LAGUNA HILLS, Calif. (May 9) -- Any realistic chance Danny Rowe had of winning the 2008 JEGS ProMod Challenge title could have been lost Friday night in St. Louis when his Hottinger Group Camaro got away from him and impacted both of Gateway International Raceway's retaining walls. But instead of giving up, Rowe and crew chief Jimmy Rector scrambled to find a solution.

By Saturday afternoon's final qualifying session, an exhaustive all-night effort yielded a fourth-best 5.987 at 241.02 mph in a car they had borrowed from fellow competitor Mike Ashley. By the end of the race, Rowe had racked up another semifinal finish and 75 championship points, lifting him to fourth in the rankings and just 74 markers back of the lead.

"I feel very, very lucky," Rowe said. "First, that I didn't get hurt.
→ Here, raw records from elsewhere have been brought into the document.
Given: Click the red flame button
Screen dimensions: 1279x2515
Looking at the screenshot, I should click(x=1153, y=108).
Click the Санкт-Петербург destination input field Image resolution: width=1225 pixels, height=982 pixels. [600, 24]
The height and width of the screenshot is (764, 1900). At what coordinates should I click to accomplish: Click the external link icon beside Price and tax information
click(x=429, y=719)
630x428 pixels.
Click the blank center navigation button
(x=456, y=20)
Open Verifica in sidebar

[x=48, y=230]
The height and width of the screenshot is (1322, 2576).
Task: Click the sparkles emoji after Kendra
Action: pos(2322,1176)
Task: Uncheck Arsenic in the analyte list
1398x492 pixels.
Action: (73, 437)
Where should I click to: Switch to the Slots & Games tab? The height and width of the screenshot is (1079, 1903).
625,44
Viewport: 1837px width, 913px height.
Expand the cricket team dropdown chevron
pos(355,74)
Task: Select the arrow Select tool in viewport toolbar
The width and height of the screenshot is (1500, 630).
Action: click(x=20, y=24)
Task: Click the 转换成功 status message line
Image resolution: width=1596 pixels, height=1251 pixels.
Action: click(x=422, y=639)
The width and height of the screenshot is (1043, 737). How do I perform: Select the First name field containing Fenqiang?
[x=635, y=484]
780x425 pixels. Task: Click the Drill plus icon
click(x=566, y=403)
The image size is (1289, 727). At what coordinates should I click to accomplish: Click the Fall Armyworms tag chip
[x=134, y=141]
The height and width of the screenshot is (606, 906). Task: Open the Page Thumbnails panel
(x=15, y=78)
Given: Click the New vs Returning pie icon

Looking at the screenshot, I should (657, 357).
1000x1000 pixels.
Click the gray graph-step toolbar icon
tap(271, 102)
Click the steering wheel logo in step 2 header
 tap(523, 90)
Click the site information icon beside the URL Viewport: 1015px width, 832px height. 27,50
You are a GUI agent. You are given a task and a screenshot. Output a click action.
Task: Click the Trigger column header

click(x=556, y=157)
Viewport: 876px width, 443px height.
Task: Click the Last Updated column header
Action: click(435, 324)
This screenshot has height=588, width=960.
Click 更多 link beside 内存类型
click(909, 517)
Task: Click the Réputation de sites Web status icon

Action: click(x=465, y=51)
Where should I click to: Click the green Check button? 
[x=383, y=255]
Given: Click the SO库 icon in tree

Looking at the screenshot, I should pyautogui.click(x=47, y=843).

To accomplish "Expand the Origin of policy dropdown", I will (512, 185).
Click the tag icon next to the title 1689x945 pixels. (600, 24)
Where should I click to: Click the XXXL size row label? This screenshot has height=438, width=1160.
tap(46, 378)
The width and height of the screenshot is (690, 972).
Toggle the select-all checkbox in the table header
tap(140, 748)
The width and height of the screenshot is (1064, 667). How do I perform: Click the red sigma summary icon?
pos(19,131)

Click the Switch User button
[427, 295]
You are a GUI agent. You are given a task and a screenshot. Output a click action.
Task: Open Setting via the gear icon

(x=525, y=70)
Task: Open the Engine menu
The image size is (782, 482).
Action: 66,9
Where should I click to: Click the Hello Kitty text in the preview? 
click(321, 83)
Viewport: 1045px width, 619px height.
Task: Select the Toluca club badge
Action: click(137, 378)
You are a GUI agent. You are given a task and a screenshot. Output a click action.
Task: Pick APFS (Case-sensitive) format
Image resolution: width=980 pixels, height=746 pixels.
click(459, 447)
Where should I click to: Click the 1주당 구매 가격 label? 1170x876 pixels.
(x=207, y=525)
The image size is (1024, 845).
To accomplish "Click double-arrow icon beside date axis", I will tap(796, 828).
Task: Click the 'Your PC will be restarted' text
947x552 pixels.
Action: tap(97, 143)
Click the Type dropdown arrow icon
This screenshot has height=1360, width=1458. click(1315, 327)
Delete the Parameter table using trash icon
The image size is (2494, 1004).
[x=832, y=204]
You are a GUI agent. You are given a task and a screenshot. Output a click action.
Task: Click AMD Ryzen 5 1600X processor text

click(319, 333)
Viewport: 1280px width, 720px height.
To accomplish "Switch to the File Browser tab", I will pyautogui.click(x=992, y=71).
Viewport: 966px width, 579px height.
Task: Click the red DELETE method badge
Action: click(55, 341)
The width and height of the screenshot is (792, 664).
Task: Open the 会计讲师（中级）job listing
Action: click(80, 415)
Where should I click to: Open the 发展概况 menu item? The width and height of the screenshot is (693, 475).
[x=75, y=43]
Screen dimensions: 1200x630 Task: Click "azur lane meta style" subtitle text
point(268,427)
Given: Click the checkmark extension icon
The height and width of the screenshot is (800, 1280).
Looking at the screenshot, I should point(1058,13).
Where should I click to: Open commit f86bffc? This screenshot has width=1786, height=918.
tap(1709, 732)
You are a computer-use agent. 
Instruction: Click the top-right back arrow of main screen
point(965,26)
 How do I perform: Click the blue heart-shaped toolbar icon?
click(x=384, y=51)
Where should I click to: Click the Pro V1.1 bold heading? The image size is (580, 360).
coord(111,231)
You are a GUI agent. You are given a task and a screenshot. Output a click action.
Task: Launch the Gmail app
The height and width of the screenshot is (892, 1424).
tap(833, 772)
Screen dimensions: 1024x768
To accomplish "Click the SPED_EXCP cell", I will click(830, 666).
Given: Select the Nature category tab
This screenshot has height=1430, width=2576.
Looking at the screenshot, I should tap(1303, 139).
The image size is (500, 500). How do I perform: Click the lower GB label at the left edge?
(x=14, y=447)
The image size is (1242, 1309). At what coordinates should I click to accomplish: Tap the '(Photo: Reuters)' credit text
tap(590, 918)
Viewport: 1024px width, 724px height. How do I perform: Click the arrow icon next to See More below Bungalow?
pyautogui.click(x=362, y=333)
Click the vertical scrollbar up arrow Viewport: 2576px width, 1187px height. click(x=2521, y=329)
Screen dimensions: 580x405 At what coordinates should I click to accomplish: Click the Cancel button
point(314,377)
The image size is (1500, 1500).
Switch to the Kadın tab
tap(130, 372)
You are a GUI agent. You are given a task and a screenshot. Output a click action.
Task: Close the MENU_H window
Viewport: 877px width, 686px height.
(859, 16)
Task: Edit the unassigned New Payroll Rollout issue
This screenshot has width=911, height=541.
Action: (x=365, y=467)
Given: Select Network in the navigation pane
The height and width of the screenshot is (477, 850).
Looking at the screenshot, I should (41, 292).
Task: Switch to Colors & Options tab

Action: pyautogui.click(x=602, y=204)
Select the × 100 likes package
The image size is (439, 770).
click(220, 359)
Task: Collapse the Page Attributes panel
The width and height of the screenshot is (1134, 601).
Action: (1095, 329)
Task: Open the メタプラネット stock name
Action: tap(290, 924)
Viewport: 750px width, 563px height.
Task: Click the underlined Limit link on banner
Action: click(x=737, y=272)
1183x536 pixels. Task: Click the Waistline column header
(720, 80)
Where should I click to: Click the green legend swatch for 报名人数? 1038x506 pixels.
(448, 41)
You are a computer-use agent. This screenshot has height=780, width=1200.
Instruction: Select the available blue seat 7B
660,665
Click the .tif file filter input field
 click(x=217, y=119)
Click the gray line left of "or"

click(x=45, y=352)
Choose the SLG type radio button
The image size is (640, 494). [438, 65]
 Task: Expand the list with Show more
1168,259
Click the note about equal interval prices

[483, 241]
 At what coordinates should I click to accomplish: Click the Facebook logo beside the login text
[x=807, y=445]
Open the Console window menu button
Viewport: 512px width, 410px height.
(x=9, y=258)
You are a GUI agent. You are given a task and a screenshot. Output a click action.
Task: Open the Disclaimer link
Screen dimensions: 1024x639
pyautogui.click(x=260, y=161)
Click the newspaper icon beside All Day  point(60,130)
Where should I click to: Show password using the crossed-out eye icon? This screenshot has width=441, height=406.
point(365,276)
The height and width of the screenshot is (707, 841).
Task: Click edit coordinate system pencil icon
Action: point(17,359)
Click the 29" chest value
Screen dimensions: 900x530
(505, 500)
I mean, I was going 190 mph when I hit the wall and I hit hard. Second, that my family, who was there, supported my decision to race the next day because they were all pretty wigged out at first. And finally, that I have such a talented team that we were able to pull it off."

After his accident, Rowe was facing the daunting prospect of failing to qualify for the event. He didn't have a back-up car as he'd sold his old Corvette to Troy Coughlin, who had wrecked a week earlier in Atlanta, and their new ride from Vanishing Point Race Car wasn't going to be completed until late May at the earliest.

"I started getting offers from all the other teams," Rowe said, "which is just an awesome thing because it's all the people you race against that turn right around and offer you anything they have to help you. We quickly decided on Mike's car because it's basically a sister car to the one I had just wrecked."

The next problem was that Ashley and crew had struggled to find the proper set-up for the car, and Rowe had one do-or-die qualifying session left. Making matters worse, the round was scheduled for the hottest time of Saturday's action.

"We'd run that other car for a year and we had just figured it out in the last few months," Rowe said. "It definitely wants something different than any other car I've ever driven. What we did was change everything in Mike's car to the way we had my car and we got lucky and it responded. It was an all-or-nothing deal.

"What could have been a really bad weekend ended up pretty darn good. We even won top speed of the meet, so we were thrilled."

Rowe ended up purchasing the car from Ashley and plans to run it in Bristol.

"We need it because even if we switch to the Vanishing Point car before E-town we'll still need a back-up car we can depend on," Rowe said. "We figured out what happened with the other one and we're working to make sure that doesn't happen again.

"Basically, there was an ignition problem and we lost the No. 3 cylinder at the hit. The car was kind of waddling around when it suddenly picked No. 3 pack up. That got me out of groove and just as I was correcting we hit that bump at the eight-mile. That lifted the car up and the driveshaft speed jumped way up and when it landed I went right around. I spun around so quickly that I hit with the left side first even though I was in the right-hand lane. There was nothing I could do.

"We're happy to have picked up the pieces so quickly. We're having an absolute blast out there with JEGS on board and racing with all these great drivers. It would have been a shame if we had missed anything. Now it's like nothing ever happened."